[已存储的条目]
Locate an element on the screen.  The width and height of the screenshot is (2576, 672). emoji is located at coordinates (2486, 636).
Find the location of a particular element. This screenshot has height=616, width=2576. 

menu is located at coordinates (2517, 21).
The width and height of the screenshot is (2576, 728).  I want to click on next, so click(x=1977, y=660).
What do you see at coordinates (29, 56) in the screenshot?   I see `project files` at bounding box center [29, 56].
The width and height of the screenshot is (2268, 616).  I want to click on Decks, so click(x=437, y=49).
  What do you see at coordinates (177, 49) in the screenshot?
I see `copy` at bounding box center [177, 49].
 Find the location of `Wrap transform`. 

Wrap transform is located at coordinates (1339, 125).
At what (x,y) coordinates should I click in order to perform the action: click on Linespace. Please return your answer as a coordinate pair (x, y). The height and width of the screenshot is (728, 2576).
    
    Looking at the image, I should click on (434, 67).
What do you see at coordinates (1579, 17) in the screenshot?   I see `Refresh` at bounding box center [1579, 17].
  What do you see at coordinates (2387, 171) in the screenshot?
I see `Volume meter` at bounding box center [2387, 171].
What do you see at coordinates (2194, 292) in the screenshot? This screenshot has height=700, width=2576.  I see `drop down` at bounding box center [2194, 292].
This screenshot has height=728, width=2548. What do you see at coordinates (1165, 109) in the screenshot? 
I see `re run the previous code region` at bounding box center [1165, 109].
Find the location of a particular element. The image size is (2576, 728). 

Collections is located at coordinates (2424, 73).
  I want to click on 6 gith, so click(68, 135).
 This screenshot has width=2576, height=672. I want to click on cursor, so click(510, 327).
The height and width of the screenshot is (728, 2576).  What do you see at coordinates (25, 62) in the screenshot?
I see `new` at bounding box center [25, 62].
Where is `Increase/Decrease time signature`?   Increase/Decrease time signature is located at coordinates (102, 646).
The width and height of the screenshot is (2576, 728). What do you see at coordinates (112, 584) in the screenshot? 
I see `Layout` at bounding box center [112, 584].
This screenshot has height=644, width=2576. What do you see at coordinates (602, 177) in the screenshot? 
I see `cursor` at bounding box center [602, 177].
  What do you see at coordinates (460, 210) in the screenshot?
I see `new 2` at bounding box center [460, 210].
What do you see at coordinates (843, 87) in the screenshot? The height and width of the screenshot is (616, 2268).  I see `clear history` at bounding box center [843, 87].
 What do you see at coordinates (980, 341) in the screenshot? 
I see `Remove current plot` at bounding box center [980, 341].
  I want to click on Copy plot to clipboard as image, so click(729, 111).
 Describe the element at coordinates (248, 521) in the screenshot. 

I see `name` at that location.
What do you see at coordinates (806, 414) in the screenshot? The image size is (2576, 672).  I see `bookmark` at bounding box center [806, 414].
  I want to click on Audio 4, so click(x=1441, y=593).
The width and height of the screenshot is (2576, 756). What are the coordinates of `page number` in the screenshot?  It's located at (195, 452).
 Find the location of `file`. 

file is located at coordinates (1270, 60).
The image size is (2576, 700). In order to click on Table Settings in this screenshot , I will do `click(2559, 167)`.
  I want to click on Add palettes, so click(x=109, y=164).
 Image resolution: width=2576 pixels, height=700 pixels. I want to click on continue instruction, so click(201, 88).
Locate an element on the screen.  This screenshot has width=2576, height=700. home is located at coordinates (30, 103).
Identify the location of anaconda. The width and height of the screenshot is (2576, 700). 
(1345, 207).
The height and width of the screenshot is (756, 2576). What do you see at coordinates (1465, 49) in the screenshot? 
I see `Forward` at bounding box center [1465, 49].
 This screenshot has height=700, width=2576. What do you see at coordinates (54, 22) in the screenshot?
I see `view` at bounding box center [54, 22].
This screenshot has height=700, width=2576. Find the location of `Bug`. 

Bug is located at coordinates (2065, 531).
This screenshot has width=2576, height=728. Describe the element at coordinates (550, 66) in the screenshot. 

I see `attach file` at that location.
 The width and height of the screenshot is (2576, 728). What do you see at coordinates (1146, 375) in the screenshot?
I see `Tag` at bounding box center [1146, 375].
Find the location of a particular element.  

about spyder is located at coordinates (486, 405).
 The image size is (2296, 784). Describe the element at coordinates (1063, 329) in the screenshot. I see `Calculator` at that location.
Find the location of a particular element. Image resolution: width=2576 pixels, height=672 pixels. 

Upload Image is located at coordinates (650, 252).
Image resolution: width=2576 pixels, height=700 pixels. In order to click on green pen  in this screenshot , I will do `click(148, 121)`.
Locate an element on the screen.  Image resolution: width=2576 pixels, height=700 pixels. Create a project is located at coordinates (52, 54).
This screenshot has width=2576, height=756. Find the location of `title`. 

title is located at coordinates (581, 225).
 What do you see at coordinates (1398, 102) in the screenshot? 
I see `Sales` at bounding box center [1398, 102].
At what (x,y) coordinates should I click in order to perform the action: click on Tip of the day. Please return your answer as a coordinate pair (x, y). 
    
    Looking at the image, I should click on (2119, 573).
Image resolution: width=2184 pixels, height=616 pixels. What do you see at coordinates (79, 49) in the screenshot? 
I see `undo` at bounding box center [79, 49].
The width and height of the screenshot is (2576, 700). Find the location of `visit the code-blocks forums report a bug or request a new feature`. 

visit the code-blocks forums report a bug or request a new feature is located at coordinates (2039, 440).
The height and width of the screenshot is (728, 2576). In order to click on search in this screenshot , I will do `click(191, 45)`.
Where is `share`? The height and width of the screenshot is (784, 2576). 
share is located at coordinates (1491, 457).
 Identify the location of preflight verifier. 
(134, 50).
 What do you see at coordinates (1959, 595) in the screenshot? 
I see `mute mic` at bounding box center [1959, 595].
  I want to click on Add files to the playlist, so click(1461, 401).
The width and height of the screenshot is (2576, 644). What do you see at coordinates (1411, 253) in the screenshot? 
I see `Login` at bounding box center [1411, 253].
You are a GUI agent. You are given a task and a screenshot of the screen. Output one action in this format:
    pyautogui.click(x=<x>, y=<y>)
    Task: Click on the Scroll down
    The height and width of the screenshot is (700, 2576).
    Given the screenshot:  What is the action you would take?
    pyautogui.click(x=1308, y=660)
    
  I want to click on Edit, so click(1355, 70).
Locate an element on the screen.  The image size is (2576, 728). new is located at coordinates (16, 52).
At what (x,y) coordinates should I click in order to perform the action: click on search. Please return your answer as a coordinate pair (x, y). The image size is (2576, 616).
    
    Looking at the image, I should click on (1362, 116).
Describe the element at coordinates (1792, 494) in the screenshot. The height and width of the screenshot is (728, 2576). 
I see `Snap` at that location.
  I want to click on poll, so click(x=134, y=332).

**任务要求:**
请把上面所有条目逐行转换成一个 JSON 字符串列表，每一行对应一个字符串，空行不要收入。

**结果如下:**
[
  "Locate an element on the screen.  The width and height of the screenshot is (2576, 672). emoji is located at coordinates (2486, 636).",
  "Find the location of a particular element. This screenshot has height=616, width=2576. ",
  "menu is located at coordinates (2517, 21).",
  "The width and height of the screenshot is (2576, 728).  I want to click on next, so click(x=1977, y=660).",
  "What do you see at coordinates (29, 56) in the screenshot?   I see `project files` at bounding box center [29, 56].",
  "The width and height of the screenshot is (2268, 616).  I want to click on Decks, so click(x=437, y=49).",
  "  What do you see at coordinates (177, 49) in the screenshot?",
  "I see `copy` at bounding box center [177, 49].",
  " Find the location of `Wrap transform`. ",
  "Wrap transform is located at coordinates (1339, 125).",
  "At what (x,y) coordinates should I click in order to perform the action: click on Linespace. Please return your answer as a coordinate pair (x, y). The height and width of the screenshot is (728, 2576).",
  "    Looking at the image, I should click on (434, 67).",
  "What do you see at coordinates (1579, 17) in the screenshot?   I see `Refresh` at bounding box center [1579, 17].",
  "  What do you see at coordinates (2387, 171) in the screenshot?",
  "I see `Volume meter` at bounding box center [2387, 171].",
  "What do you see at coordinates (2194, 292) in the screenshot? This screenshot has height=700, width=2576.  I see `drop down` at bounding box center [2194, 292].",
  "This screenshot has height=728, width=2548. What do you see at coordinates (1165, 109) in the screenshot? ",
  "I see `re run the previous code region` at bounding box center [1165, 109].",
  "Find the location of a particular element. The image size is (2576, 728). ",
  "Collections is located at coordinates (2424, 73).",
  "  I want to click on 6 gith, so click(68, 135).",
  " This screenshot has width=2576, height=672. I want to click on cursor, so click(510, 327).",
  "The height and width of the screenshot is (728, 2576).  What do you see at coordinates (25, 62) in the screenshot?",
  "I see `new` at bounding box center [25, 62].",
  "Where is `Increase/Decrease time signature`?   Increase/Decrease time signature is located at coordinates (102, 646).",
  "The width and height of the screenshot is (2576, 728). What do you see at coordinates (112, 584) in the screenshot? ",
  "I see `Layout` at bounding box center [112, 584].",
  "This screenshot has height=644, width=2576. What do you see at coordinates (602, 177) in the screenshot? ",
  "I see `cursor` at bounding box center [602, 177].",
  "  What do you see at coordinates (460, 210) in the screenshot?",
  "I see `new 2` at bounding box center [460, 210].",
  "What do you see at coordinates (843, 87) in the screenshot? The height and width of the screenshot is (616, 2268).  I see `clear history` at bounding box center [843, 87].",
  " What do you see at coordinates (980, 341) in the screenshot? ",
  "I see `Remove current plot` at bounding box center [980, 341].",
  "  I want to click on Copy plot to clipboard as image, so click(729, 111).",
  " Describe the element at coordinates (248, 521) in the screenshot. ",
  "I see `name` at that location.",
  "What do you see at coordinates (806, 414) in the screenshot? The image size is (2576, 672).  I see `bookmark` at bounding box center [806, 414].",
  "  I want to click on Audio 4, so click(x=1441, y=593).",
  "The width and height of the screenshot is (2576, 756). What are the coordinates of `page number` in the screenshot?  It's located at (195, 452).",
  " Find the location of `file`. ",
  "file is located at coordinates (1270, 60).",
  "The image size is (2576, 700). In order to click on Table Settings in this screenshot , I will do `click(2559, 167)`.",
  "  I want to click on Add palettes, so click(x=109, y=164).",
  " Image resolution: width=2576 pixels, height=700 pixels. I want to click on continue instruction, so click(201, 88).",
  "Locate an element on the screen.  This screenshot has width=2576, height=700. home is located at coordinates (30, 103).",
  "Identify the location of anaconda. The width and height of the screenshot is (2576, 700). ",
  "(1345, 207).",
  "The height and width of the screenshot is (756, 2576). What do you see at coordinates (1465, 49) in the screenshot? ",
  "I see `Forward` at bounding box center [1465, 49].",
  " This screenshot has height=700, width=2576. What do you see at coordinates (54, 22) in the screenshot?",
  "I see `view` at bounding box center [54, 22].",
  "This screenshot has height=700, width=2576. Find the location of `Bug`. ",
  "Bug is located at coordinates (2065, 531).",
  "This screenshot has width=2576, height=728. Describe the element at coordinates (550, 66) in the screenshot. ",
  "I see `attach file` at that location.",
  " The width and height of the screenshot is (2576, 728). What do you see at coordinates (1146, 375) in the screenshot?",
  "I see `Tag` at bounding box center [1146, 375].",
  "Find the location of a particular element.  ",
  "about spyder is located at coordinates (486, 405).",
  " The image size is (2296, 784). Describe the element at coordinates (1063, 329) in the screenshot. I see `Calculator` at that location.",
  "Find the location of a particular element. Image resolution: width=2576 pixels, height=672 pixels. ",
  "Upload Image is located at coordinates (650, 252).",
  "Image resolution: width=2576 pixels, height=700 pixels. In order to click on green pen  in this screenshot , I will do `click(148, 121)`.",
  "Locate an element on the screen.  Image resolution: width=2576 pixels, height=700 pixels. Create a project is located at coordinates (52, 54).",
  "This screenshot has width=2576, height=756. Find the location of `title`. ",
  "title is located at coordinates (581, 225).",
  " What do you see at coordinates (1398, 102) in the screenshot? ",
  "I see `Sales` at bounding box center [1398, 102].",
  "At what (x,y) coordinates should I click in order to perform the action: click on Tip of the day. Please return your answer as a coordinate pair (x, y). ",
  "    Looking at the image, I should click on (2119, 573).",
  "Image resolution: width=2184 pixels, height=616 pixels. What do you see at coordinates (79, 49) in the screenshot? ",
  "I see `undo` at bounding box center [79, 49].",
  "The width and height of the screenshot is (2576, 700). Find the location of `visit the code-blocks forums report a bug or request a new feature`. ",
  "visit the code-blocks forums report a bug or request a new feature is located at coordinates (2039, 440).",
  "The height and width of the screenshot is (728, 2576). In order to click on search in this screenshot , I will do `click(191, 45)`.",
  "Where is `share`? The height and width of the screenshot is (784, 2576). ",
  "share is located at coordinates (1491, 457).",
  " Identify the location of preflight verifier. ",
  "(134, 50).",
  " What do you see at coordinates (1959, 595) in the screenshot? ",
  "I see `mute mic` at bounding box center [1959, 595].",
  "  I want to click on Add files to the playlist, so click(1461, 401).",
  "The width and height of the screenshot is (2576, 644). What do you see at coordinates (1411, 253) in the screenshot? ",
  "I see `Login` at bounding box center [1411, 253].",
  "You are a GUI agent. You are given a task and a screenshot of the screen. Output one action in this format:",
  "    pyautogui.click(x=<x>, y=<y>)",
  "    Task: Click on the Scroll down",
  "    The height and width of the screenshot is (700, 2576).",
  "    Given the screenshot:  What is the action you would take?",
  "    pyautogui.click(x=1308, y=660)",
  "  I want to click on Edit, so click(1355, 70).",
  "Locate an element on the screen.  The image size is (2576, 728). new is located at coordinates (16, 52).",
  "At what (x,y) coordinates should I click in order to perform the action: click on search. Please return your answer as a coordinate pair (x, y). The image size is (2576, 616).",
  "    Looking at the image, I should click on (1362, 116).",
  "Describe the element at coordinates (1792, 494) in the screenshot. The height and width of the screenshot is (728, 2576). ",
  "I see `Snap` at that location.",
  "  I want to click on poll, so click(x=134, y=332)."
]